Finding out about an STD can be a double whammy. A married woman in her forties found out she had trichomonas after she developed a vaginal discharge that smelt like old socks. As her only partner was her husband she put two and two together. ‘We had a huge scene at home. I told him there was no point denying it because there was only one way I could have picked this up. I was so furious that he could have put me at risk like this. He didn’t even have the sense to wear a condom with her. It took me months to get over my anger with him for the other woman … and the infection.’ This particular situation is one that needs a closer look. Obviously, apart from celibacy, the next safest situation is for both partners to be monogamous.

But it’s not enough to silently hope that your partner, no matter how committed they may be to the relationship, will never have a sexual encounter with another person. If you look at the statistics, the truth of the matter is that the majority of married men and women will have an extramarital liaison at some time. Denying this reality or just refusing to acknowledge it or talk about it leaves far too much to chance. Some therapists argue that it is not necessarily the affair itself, but the exposure of the affair or the fear of what it might do to the relationship that actually does the damage. The feeling of betrayal and loss of trust that follow can tear a relationship apart. Catching an STD and then having to tell your primary partner is a sure way of exposing an extracurricular relationship, and it can be devastating.
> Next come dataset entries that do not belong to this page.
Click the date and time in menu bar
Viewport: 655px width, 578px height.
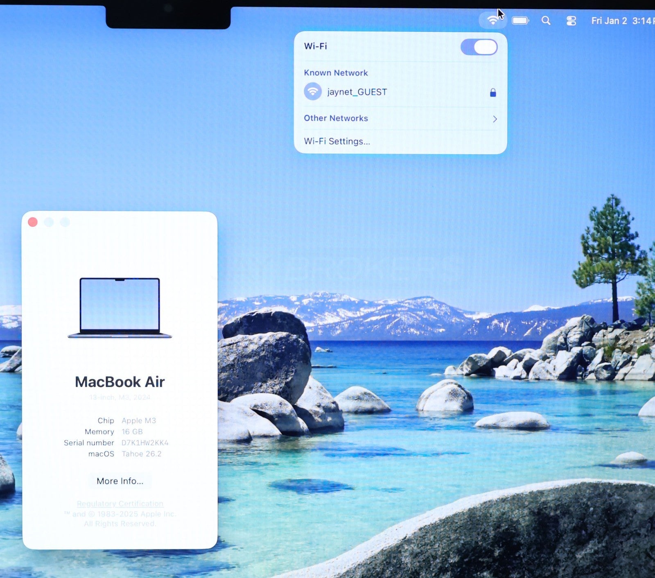point(621,21)
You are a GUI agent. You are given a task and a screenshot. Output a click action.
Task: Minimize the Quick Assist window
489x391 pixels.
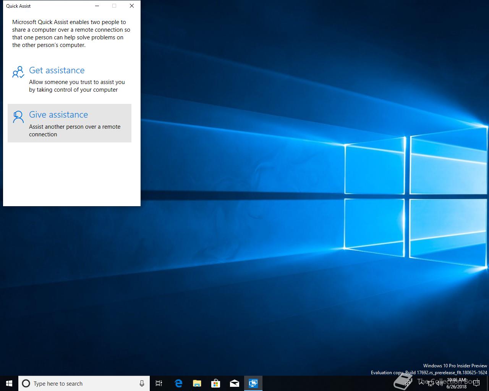97,6
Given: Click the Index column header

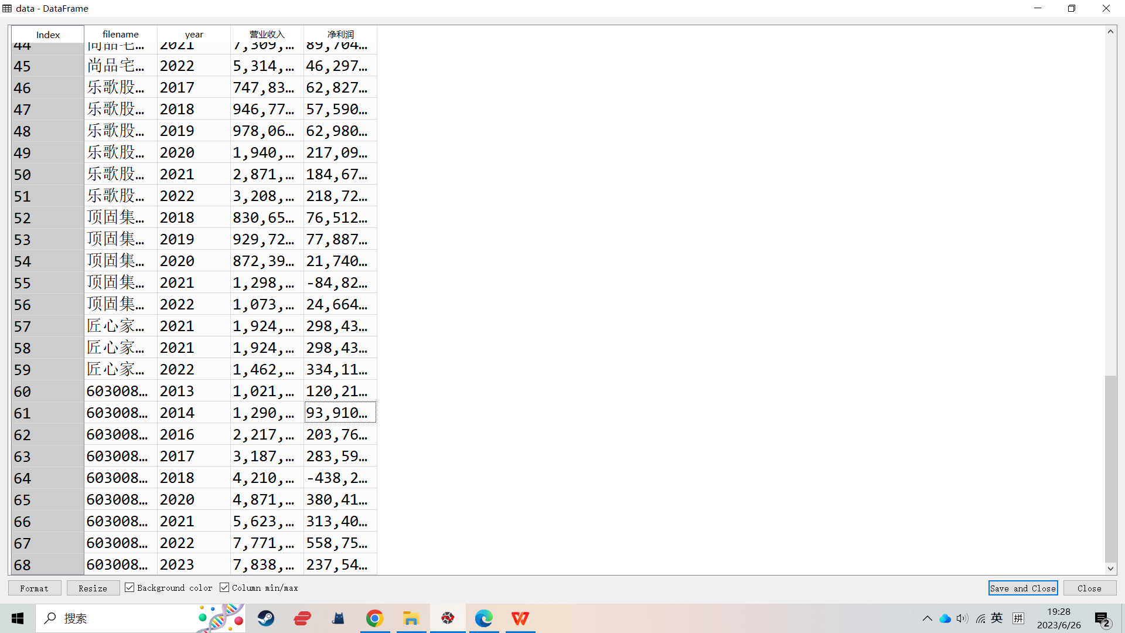Looking at the screenshot, I should pyautogui.click(x=48, y=34).
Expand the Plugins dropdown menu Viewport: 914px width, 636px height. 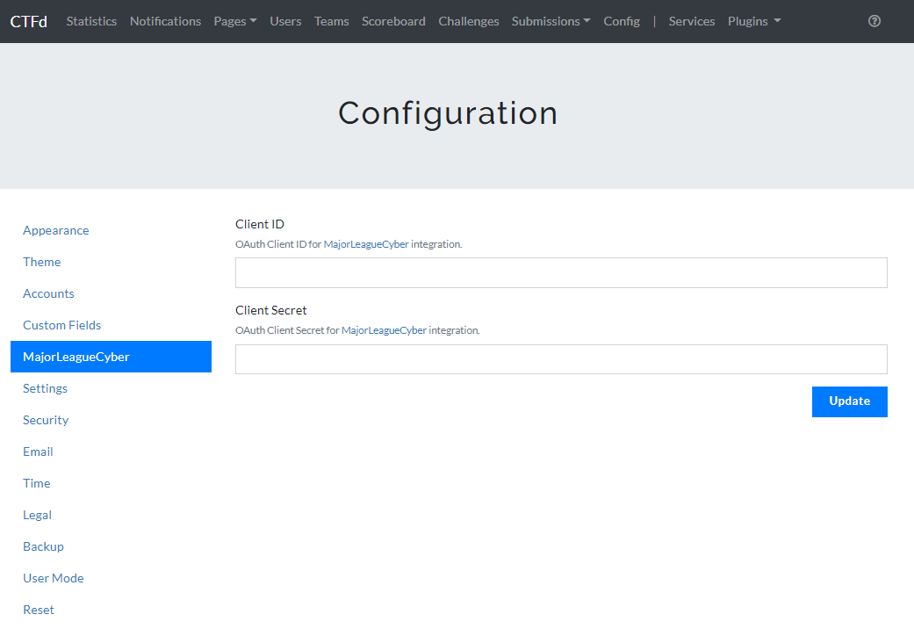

However, the discovery of an STD may have nothing to do with infidelity, so it’s essential to have your facts right before you pick up the phone to call your lawyer. (For that matter call a counsellor before you call a lawyer.) Find out all you can about the infection. Take chlamydia for example. By the 1980s it had become the most common sexually transmitted bacterial infection in North America, Europe and Australia, so its impact has been widespread. Chlamydia is one infection that can lay dormant for years before it is detected, so even though it may be found on a test today it may have been the result of a sexual contact some years before. It can go on causing damage for all that time with no symptoms at all, until it ultimately leads to infertility in both men and women.